In deze zaak heeft de Centrale Raad van Beroep op 7 augustus 2013 uitspraak gedaan in hoger beroep over de beëindiging van de Ziektewet (ZW)-uitkering van appellante. Appellante had zich ziek gemeld met zwangerschapsgerelateerde klachten en ontving een ZW-uitkering. Het Uwv beëindigde deze uitkering per 27 mei 2011, omdat appellante niet meer ongeschikt werd geacht voor haar arbeid. De rechtbank had het beroep van appellante tegen dit besluit ongegrond verklaard, en appellante ging in hoger beroep.

De Raad heeft de medische beoordelingen van de (bezwaar)verzekeringsartsen van het Uwv onderschreven. Deze artsen hebben op inzichtelijke wijze onderbouwd dat appellante geschikt werd geacht voor haar werk als financieel administratief medewerkster. De Raad oordeelde dat de informatie die appellante in hoger beroep had overgelegd, geen wezenlijk andere feiten opleverde die de eerdere conclusies van de artsen konden ondermijnen. De Raad concludeerde dat er geen medische redenen waren die het werken in haar eigen functie belemmerden.

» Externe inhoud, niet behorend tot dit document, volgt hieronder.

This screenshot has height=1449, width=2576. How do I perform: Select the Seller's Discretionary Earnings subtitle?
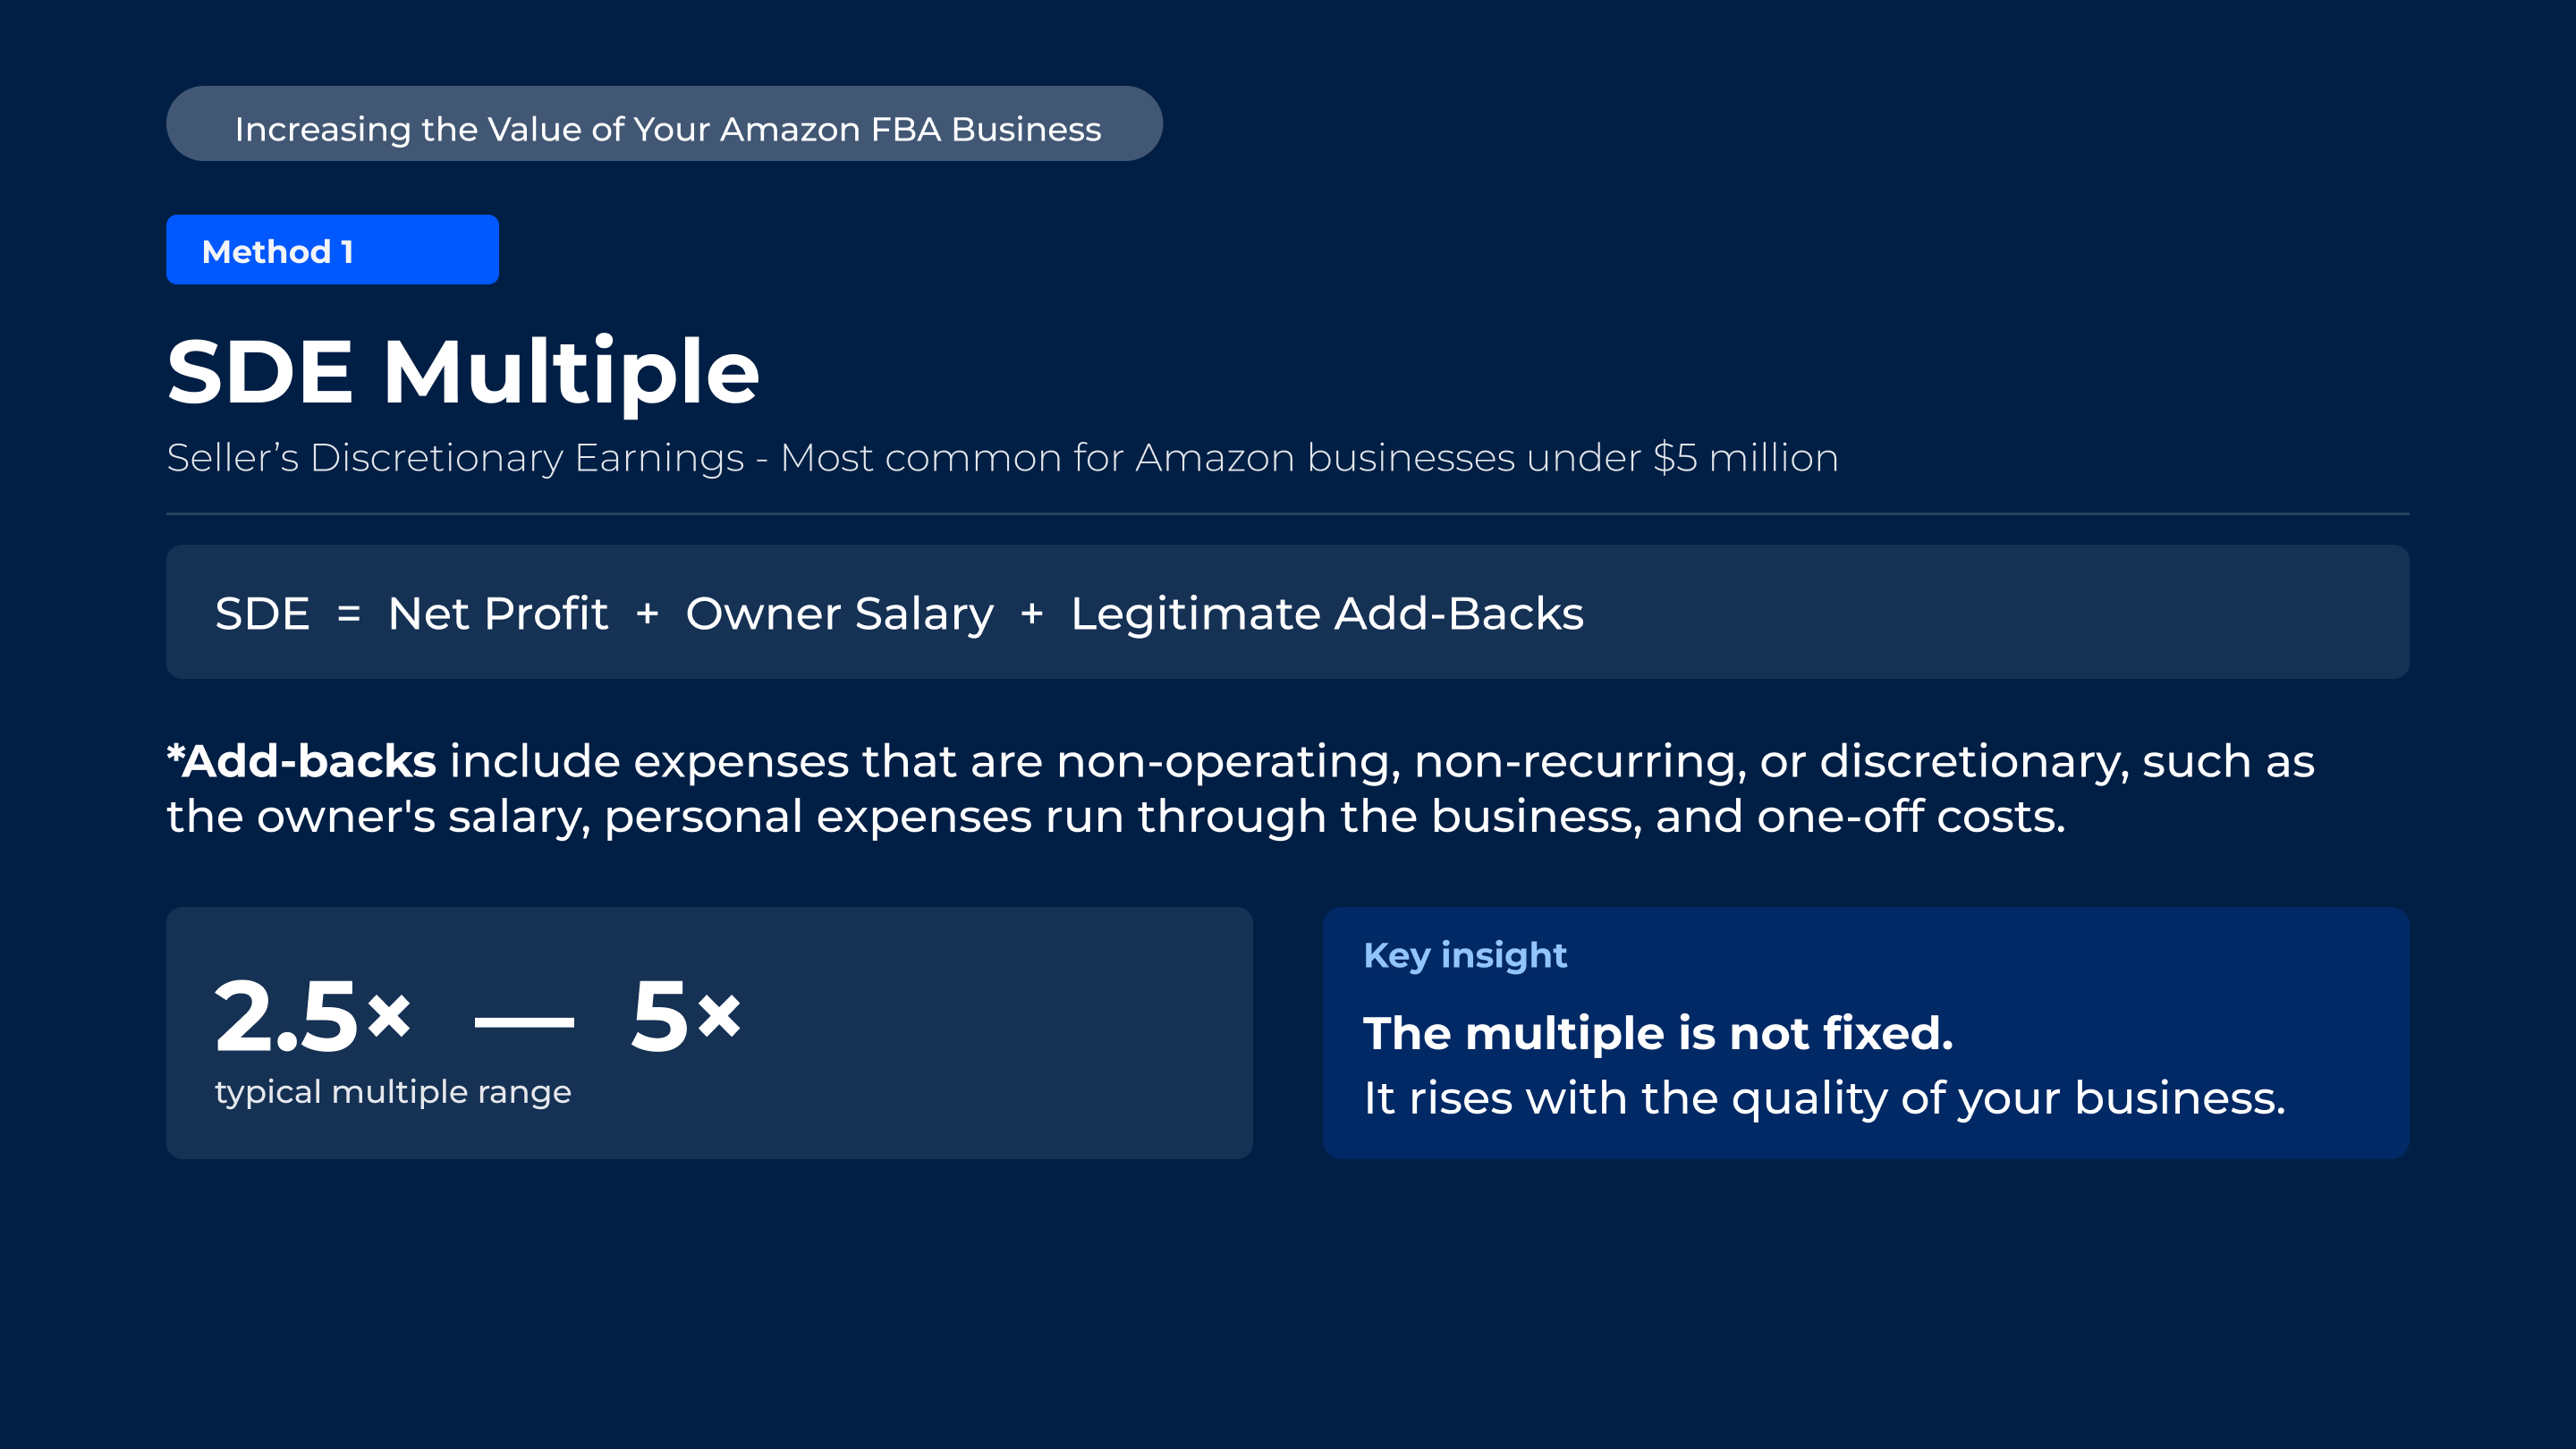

Appellante voerde aan dat het onderzoek door de artsen onzorgvuldig was en dat haar klachten niet goed waren meegenomen. De Raad oordeelde echter dat de bezwaarverzekeringsarts voldoende inzicht had in de aard en belasting van het werk van appellante en dat de eerdere beoordelingen zorgvuldig waren uitgevoerd. De Raad bevestigde de uitspraak van de rechtbank en verklaarde het hoger beroep ongegrond.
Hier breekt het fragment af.